Rond 1925 ontwierp Henri Androuët de kaaskalenders met in het achterhoofd het idee de rijkdom van de Franse streken te laten kennen. Hij nam er meer dan honderd kaassoorten in op met elk hun regionale of gemeentelijke naam en met de vermelding van de volledige rijpingsperiode. Deze onuitgegeven kalenders kenden een groot succes en, met het oog op de curiositeit die was ontstaan bij de klant, startte Henri Androuët een proeverij naast de rijpingskelder. Kaasliefhebbers uit alle hoeken van Parijs haastten zich erheen om de traditionele kaasrecepten te proeven.
Halverwege jaren 30 opende hij toen met zijn zoon Pierre boven de kaasboetiek het vermaarde restaurant dat de roem van de familie verzekerde. De wijnselectie, de gevarieerde kaart van hoogstaande kwaliteit en de verzorgde bediening maakten er een aanbevolen adres van.

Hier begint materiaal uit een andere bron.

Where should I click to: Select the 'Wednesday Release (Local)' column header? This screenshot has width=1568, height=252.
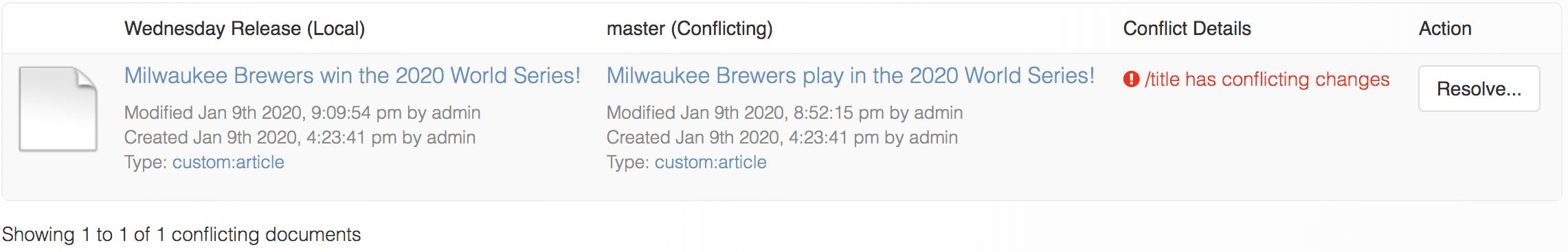pyautogui.click(x=245, y=29)
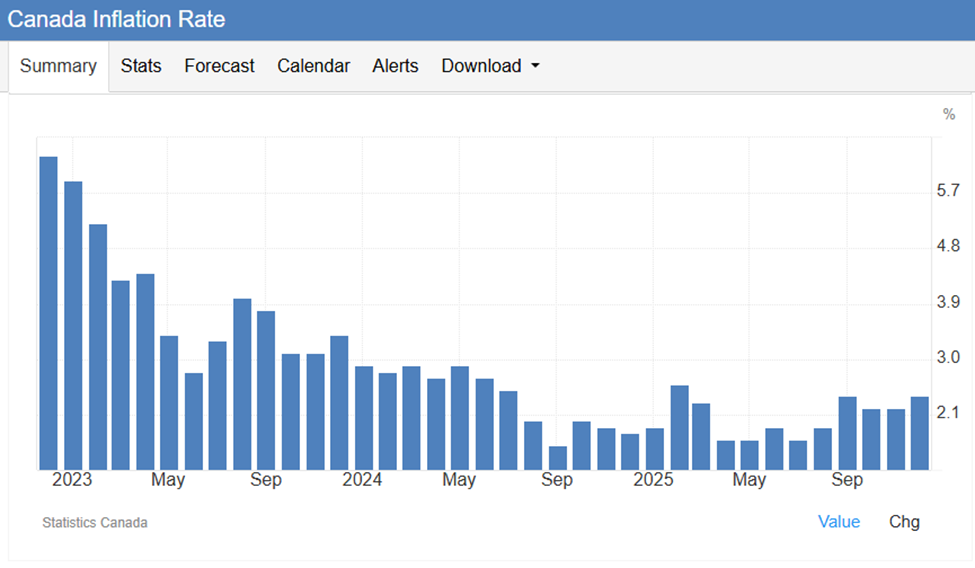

Het originele concept en het vakmanschap Androuët lokte al snel vermaarde klanten die naast de gebruikelijke klanten deze nieuwe benadering van kazen kwamen proeven en beoordelen. Van Colette tot de geestelijke ouders van Astérix, maar o.a. ook Jean Gabin en Orson Wells, of Toshiro Mifune en Ernest Hemingway, het waren grote namen van toen die het huis eer aandeden. Zo was er ook La Callas, een fervente kaasliefhebster, die telkens in de keuken ging om zelf roereieren te bakken met de kaas waar ze zin in had.